— start of PROVIDED DATA —
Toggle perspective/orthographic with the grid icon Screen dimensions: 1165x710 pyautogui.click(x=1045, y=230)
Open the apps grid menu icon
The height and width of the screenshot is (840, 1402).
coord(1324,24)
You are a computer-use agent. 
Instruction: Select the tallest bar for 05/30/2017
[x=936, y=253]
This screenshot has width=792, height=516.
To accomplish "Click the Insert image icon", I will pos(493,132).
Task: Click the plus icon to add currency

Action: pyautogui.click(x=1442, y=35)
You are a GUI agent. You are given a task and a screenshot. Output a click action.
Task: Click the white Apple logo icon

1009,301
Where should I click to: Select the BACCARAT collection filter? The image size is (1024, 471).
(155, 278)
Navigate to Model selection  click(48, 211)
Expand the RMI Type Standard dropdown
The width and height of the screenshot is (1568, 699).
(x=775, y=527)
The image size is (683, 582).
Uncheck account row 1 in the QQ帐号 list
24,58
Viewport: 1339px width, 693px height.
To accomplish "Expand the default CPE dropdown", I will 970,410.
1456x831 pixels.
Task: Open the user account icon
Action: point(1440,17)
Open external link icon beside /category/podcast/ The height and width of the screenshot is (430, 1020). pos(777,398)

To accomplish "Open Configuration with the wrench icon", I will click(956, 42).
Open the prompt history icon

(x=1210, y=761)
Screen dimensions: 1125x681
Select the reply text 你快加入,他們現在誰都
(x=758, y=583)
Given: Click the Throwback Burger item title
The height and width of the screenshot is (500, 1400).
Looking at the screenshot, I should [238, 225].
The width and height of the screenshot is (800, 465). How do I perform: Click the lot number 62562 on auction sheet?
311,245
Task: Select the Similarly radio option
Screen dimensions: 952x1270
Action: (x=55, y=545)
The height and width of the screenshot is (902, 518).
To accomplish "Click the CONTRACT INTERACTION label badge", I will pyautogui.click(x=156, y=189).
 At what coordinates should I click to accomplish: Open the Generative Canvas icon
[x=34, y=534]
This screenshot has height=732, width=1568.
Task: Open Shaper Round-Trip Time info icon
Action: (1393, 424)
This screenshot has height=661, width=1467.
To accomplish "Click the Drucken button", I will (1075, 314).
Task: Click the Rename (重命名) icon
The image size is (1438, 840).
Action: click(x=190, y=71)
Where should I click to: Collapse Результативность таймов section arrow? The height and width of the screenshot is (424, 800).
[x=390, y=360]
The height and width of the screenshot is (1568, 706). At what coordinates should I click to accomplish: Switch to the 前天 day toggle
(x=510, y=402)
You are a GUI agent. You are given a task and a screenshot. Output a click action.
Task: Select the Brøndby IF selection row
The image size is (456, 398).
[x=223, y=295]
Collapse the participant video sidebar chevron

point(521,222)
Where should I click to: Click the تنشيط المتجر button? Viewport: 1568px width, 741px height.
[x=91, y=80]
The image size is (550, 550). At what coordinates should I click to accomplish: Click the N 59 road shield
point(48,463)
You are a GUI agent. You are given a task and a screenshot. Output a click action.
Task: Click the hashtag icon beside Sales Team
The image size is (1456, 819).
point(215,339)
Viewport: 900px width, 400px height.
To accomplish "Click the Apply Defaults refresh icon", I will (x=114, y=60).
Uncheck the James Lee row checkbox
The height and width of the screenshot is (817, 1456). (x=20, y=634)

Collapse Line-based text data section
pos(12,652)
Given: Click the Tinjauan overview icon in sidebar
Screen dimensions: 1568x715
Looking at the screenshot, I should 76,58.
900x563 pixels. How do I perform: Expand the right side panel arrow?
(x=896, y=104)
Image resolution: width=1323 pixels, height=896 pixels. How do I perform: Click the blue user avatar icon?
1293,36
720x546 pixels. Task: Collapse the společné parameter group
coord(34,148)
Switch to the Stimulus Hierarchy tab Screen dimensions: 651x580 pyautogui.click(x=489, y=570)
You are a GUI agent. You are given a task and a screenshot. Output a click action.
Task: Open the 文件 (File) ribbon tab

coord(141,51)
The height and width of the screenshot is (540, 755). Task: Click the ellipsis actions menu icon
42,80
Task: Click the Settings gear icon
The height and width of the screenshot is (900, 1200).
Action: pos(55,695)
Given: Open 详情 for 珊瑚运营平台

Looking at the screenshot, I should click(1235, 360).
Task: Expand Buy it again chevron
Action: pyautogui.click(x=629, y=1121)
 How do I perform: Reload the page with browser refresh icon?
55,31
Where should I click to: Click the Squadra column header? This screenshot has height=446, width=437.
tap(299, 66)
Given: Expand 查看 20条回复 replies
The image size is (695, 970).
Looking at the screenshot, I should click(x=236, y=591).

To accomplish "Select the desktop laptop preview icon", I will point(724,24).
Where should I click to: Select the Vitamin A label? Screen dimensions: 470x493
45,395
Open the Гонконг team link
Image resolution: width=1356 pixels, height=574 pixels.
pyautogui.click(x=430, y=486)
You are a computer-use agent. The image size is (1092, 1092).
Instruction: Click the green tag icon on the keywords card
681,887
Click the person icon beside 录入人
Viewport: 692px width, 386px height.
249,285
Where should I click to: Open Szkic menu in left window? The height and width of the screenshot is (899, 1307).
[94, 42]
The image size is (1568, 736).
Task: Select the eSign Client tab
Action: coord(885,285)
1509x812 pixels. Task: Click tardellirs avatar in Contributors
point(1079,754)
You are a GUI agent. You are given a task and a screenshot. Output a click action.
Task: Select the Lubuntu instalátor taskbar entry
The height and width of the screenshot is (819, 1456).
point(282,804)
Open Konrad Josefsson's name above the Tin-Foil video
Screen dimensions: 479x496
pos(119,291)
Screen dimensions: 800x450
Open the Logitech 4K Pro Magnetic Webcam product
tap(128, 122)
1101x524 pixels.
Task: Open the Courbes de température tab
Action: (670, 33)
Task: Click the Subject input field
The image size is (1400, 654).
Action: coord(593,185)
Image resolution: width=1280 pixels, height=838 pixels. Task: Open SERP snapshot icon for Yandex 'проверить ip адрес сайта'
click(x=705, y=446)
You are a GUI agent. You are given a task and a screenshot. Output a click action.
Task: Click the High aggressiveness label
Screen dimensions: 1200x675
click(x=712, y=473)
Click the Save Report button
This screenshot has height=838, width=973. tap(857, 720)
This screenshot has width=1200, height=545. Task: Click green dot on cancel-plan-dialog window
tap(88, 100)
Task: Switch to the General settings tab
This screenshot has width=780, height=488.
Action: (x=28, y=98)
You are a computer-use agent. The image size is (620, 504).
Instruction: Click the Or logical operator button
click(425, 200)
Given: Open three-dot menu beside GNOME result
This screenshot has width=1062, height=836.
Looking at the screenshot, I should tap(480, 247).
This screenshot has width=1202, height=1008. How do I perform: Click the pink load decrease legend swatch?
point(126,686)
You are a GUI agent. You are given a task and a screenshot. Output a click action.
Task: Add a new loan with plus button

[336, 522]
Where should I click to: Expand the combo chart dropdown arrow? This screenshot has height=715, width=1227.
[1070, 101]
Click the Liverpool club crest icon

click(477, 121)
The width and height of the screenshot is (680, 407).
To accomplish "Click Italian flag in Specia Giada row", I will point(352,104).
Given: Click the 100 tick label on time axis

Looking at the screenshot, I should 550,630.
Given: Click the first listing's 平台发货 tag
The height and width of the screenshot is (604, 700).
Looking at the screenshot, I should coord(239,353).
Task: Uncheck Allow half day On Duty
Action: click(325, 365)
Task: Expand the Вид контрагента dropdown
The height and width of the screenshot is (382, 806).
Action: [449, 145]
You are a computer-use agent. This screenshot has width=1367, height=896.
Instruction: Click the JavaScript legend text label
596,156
— end of PROVIDED DATA —
#### WRITTEN EXERCISE:
Copy all of the rows above line for line, without changing anything.

#### EXERCISE RESPONSE:
Toggle perspective/orthographic with the grid icon Screen dimensions: 1165x710 pyautogui.click(x=1045, y=230)
Open the apps grid menu icon
The height and width of the screenshot is (840, 1402).
coord(1324,24)
You are a computer-use agent. 
Instruction: Select the tallest bar for 05/30/2017
[x=936, y=253]
This screenshot has width=792, height=516.
To accomplish "Click the Insert image icon", I will pos(493,132).
Task: Click the plus icon to add currency

Action: pyautogui.click(x=1442, y=35)
You are a GUI agent. You are given a task and a screenshot. Output a click action.
Task: Click the white Apple logo icon

1009,301
Where should I click to: Select the BACCARAT collection filter? The image size is (1024, 471).
(155, 278)
Navigate to Model selection  click(48, 211)
Expand the RMI Type Standard dropdown
The width and height of the screenshot is (1568, 699).
(x=775, y=527)
The image size is (683, 582).
Uncheck account row 1 in the QQ帐号 list
24,58
Viewport: 1339px width, 693px height.
To accomplish "Expand the default CPE dropdown", I will 970,410.
1456x831 pixels.
Task: Open the user account icon
Action: point(1440,17)
Open external link icon beside /category/podcast/ The height and width of the screenshot is (430, 1020). pos(777,398)

To accomplish "Open Configuration with the wrench icon", I will click(956, 42).
Open the prompt history icon

(x=1210, y=761)
Screen dimensions: 1125x681
Select the reply text 你快加入,他們現在誰都
(x=758, y=583)
Given: Click the Throwback Burger item title
The height and width of the screenshot is (500, 1400).
Looking at the screenshot, I should [238, 225].
The width and height of the screenshot is (800, 465). How do I perform: Click the lot number 62562 on auction sheet?
311,245
Task: Select the Similarly radio option
Screen dimensions: 952x1270
Action: (x=55, y=545)
The height and width of the screenshot is (902, 518).
To accomplish "Click the CONTRACT INTERACTION label badge", I will pyautogui.click(x=156, y=189).
 At what coordinates should I click to accomplish: Open the Generative Canvas icon
[x=34, y=534]
This screenshot has height=732, width=1568.
Task: Open Shaper Round-Trip Time info icon
Action: (1393, 424)
This screenshot has height=661, width=1467.
To accomplish "Click the Drucken button", I will (1075, 314).
Task: Click the Rename (重命名) icon
The image size is (1438, 840).
Action: click(x=190, y=71)
Where should I click to: Collapse Результативность таймов section arrow? The height and width of the screenshot is (424, 800).
[x=390, y=360]
The height and width of the screenshot is (1568, 706). At what coordinates should I click to accomplish: Switch to the 前天 day toggle
(x=510, y=402)
You are a GUI agent. You are given a task and a screenshot. Output a click action.
Task: Select the Brøndby IF selection row
The image size is (456, 398).
[x=223, y=295]
Collapse the participant video sidebar chevron

point(521,222)
Where should I click to: Click the تنشيط المتجر button? Viewport: 1568px width, 741px height.
[x=91, y=80]
The image size is (550, 550). At what coordinates should I click to accomplish: Click the N 59 road shield
point(48,463)
You are a GUI agent. You are given a task and a screenshot. Output a click action.
Task: Click the hashtag icon beside Sales Team
The image size is (1456, 819).
point(215,339)
Viewport: 900px width, 400px height.
To accomplish "Click the Apply Defaults refresh icon", I will (x=114, y=60).
Uncheck the James Lee row checkbox
The height and width of the screenshot is (817, 1456). (x=20, y=634)

Collapse Line-based text data section
pos(12,652)
Given: Click the Tinjauan overview icon in sidebar
Screen dimensions: 1568x715
Looking at the screenshot, I should 76,58.
900x563 pixels. How do I perform: Expand the right side panel arrow?
(x=896, y=104)
Image resolution: width=1323 pixels, height=896 pixels. How do I perform: Click the blue user avatar icon?
1293,36
720x546 pixels. Task: Collapse the společné parameter group
coord(34,148)
Switch to the Stimulus Hierarchy tab Screen dimensions: 651x580 pyautogui.click(x=489, y=570)
You are a GUI agent. You are given a task and a screenshot. Output a click action.
Task: Open the 文件 (File) ribbon tab

coord(141,51)
The height and width of the screenshot is (540, 755). Task: Click the ellipsis actions menu icon
42,80
Task: Click the Settings gear icon
The height and width of the screenshot is (900, 1200).
Action: pos(55,695)
Given: Open 详情 for 珊瑚运营平台

Looking at the screenshot, I should click(1235, 360).
Task: Expand Buy it again chevron
Action: pyautogui.click(x=629, y=1121)
 How do I perform: Reload the page with browser refresh icon?
55,31
Where should I click to: Click the Squadra column header? This screenshot has height=446, width=437.
tap(299, 66)
Given: Expand 查看 20条回复 replies
The image size is (695, 970).
Looking at the screenshot, I should click(x=236, y=591).

To accomplish "Select the desktop laptop preview icon", I will point(724,24).
Where should I click to: Select the Vitamin A label? Screen dimensions: 470x493
45,395
Open the Гонконг team link
Image resolution: width=1356 pixels, height=574 pixels.
pyautogui.click(x=430, y=486)
You are a computer-use agent. The image size is (1092, 1092).
Instruction: Click the green tag icon on the keywords card
681,887
Click the person icon beside 录入人
Viewport: 692px width, 386px height.
249,285
Where should I click to: Open Szkic menu in left window? The height and width of the screenshot is (899, 1307).
[94, 42]
The image size is (1568, 736).
Task: Select the eSign Client tab
Action: coord(885,285)
1509x812 pixels. Task: Click tardellirs avatar in Contributors
point(1079,754)
You are a GUI agent. You are given a task and a screenshot. Output a click action.
Task: Select the Lubuntu instalátor taskbar entry
The height and width of the screenshot is (819, 1456).
point(282,804)
Open Konrad Josefsson's name above the Tin-Foil video
Screen dimensions: 479x496
pos(119,291)
Screen dimensions: 800x450
Open the Logitech 4K Pro Magnetic Webcam product
tap(128, 122)
1101x524 pixels.
Task: Open the Courbes de température tab
Action: (670, 33)
Task: Click the Subject input field
The image size is (1400, 654).
Action: coord(593,185)
Image resolution: width=1280 pixels, height=838 pixels. Task: Open SERP snapshot icon for Yandex 'проверить ip адрес сайта'
click(x=705, y=446)
You are a GUI agent. You are given a task and a screenshot. Output a click action.
Task: Click the High aggressiveness label
Screen dimensions: 1200x675
click(x=712, y=473)
Click the Save Report button
This screenshot has height=838, width=973. tap(857, 720)
This screenshot has width=1200, height=545. Task: Click green dot on cancel-plan-dialog window
tap(88, 100)
Task: Switch to the General settings tab
This screenshot has width=780, height=488.
Action: (x=28, y=98)
You are a computer-use agent. The image size is (620, 504).
Instruction: Click the Or logical operator button
click(425, 200)
Given: Open three-dot menu beside GNOME result
This screenshot has width=1062, height=836.
Looking at the screenshot, I should tap(480, 247).
This screenshot has width=1202, height=1008. How do I perform: Click the pink load decrease legend swatch?
point(126,686)
You are a GUI agent. You are given a task and a screenshot. Output a click action.
Task: Add a new loan with plus button

[336, 522]
Where should I click to: Expand the combo chart dropdown arrow? This screenshot has height=715, width=1227.
[1070, 101]
Click the Liverpool club crest icon

click(477, 121)
The width and height of the screenshot is (680, 407).
To accomplish "Click Italian flag in Specia Giada row", I will point(352,104).
Given: Click the 100 tick label on time axis

Looking at the screenshot, I should 550,630.
Given: Click the first listing's 平台发货 tag
The height and width of the screenshot is (604, 700).
Looking at the screenshot, I should coord(239,353).
Task: Uncheck Allow half day On Duty
Action: click(325, 365)
Task: Expand the Вид контрагента dropdown
The height and width of the screenshot is (382, 806).
Action: [449, 145]
You are a computer-use agent. This screenshot has width=1367, height=896.
Instruction: Click the JavaScript legend text label
596,156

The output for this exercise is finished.